Richard Hamming Quotes

In the long run, the methods are the important part of the course. It is not enough to know the theory; you should be able to apply it.

When you take a course in Euclidean geometry is not the teacher putting a... learning program into you? ...You enter the course and cannot do problems; the teacher puts into you a program and at the end of the course you can solve such problems. ...Are you sure you are not merely "programmed" in life by what by chance events happens to you?

The feeling of having free will is deep in us and we are reluctant to give it up for ourselves—but we are often willing to deny it to others!

There is no unique, correct answer in most cases. It is a matter of taste, depending on the circumstances... and the particular age you live in. ...Gradually, you will develop your own taste, and along the way you may occasionally recognize that your taste may be the best one! It is the same as an art course.

I noticed the following facts about people who work with the door open or the door closed. I notice that if you have the door to your office closed, you get more work done today and tomorrow, and you are more productive than most. But 10 years later somehow you don't quite know what problems are worth working on; all the hard work you do is sort of tangential in importance. He who works with the door open gets all kinds of interruptions, but he also occasionally gets clues as to what the world is and what might be important.

"As a result I early asked the question, "Why should I do all the analysis in terms of Fourier integrals? Why are they the natural tools for the problem?" I soon found out, as many of you already know, that the eigenfunctions of translation are the complex exponentials. If you want time invariance, and certainly physicists and engineers do (so that an experiment done today or tomorrow will give the same results), then you are led to these functions. Similarly, if you believe in linearity then they are again the eigenfunctions. In quantum mechanics the quantum states are absolutely additive; they are not just a convenient linear approximation. Thus the trigonometric functions are the eigenfunctions one needs in both digital filter theory and quantum mechanics, to name but two places.

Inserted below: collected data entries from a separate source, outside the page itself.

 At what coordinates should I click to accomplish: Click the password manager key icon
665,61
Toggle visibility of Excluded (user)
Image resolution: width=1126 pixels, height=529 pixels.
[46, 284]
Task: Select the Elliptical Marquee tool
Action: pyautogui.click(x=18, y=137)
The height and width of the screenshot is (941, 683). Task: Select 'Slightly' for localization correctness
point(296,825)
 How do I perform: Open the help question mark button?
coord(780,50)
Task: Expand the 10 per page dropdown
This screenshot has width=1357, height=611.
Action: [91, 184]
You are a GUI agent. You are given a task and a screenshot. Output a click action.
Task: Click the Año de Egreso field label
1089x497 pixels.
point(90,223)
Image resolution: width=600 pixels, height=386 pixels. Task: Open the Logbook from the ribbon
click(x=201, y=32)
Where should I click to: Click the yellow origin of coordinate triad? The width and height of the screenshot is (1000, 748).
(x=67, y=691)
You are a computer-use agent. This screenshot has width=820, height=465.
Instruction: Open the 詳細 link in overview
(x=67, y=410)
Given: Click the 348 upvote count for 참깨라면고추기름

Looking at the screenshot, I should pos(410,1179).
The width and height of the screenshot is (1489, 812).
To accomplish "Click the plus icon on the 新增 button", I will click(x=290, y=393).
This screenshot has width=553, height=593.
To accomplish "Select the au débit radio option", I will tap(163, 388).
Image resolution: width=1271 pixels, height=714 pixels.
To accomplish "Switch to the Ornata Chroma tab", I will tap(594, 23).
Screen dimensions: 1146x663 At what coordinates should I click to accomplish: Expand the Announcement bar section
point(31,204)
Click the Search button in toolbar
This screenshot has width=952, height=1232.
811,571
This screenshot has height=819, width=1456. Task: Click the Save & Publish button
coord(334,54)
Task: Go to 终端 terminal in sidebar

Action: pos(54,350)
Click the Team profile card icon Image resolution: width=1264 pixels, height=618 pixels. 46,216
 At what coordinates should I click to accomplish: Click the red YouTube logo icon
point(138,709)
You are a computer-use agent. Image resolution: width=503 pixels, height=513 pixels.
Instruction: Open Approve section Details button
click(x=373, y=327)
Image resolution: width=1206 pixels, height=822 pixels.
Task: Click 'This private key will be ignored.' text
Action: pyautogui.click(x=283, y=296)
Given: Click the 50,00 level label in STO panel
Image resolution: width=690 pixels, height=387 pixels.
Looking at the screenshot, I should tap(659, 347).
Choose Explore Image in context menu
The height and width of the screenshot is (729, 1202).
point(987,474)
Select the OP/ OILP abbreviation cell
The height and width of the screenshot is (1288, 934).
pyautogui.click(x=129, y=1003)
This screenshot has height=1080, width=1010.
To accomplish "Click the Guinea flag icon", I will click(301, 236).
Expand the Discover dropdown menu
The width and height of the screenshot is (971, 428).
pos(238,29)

Now when you use these eigenfunctions you are naturally led to representing various functions, first as a countable number and then as a non-countable number of them-namely, the Fourier series and the Fourier integral. Well, it is a theorem in the theory of Fourier integrals that the variability of the function multiplied by the variability of its transform exceeds a fixed constant, in one notation l/2pi. This says to me that in any linear, time invariant system you must find an uncertainty principle."

It is not easy to become an educated person.

The idea that theorems follow from the postulates does not correspond to simple observation. If the Pythagorean theorem were found to not follow from the postulates, we would again search for a way to alter the postulates until it was true. Euclid's postulates came from the Pythagorean theorem, not the other way around.

A central problem in teaching mathematics is to communicate a reasonable sense of taste—meaning often when to, or not to, generalize, abstract, or extend something you have just done.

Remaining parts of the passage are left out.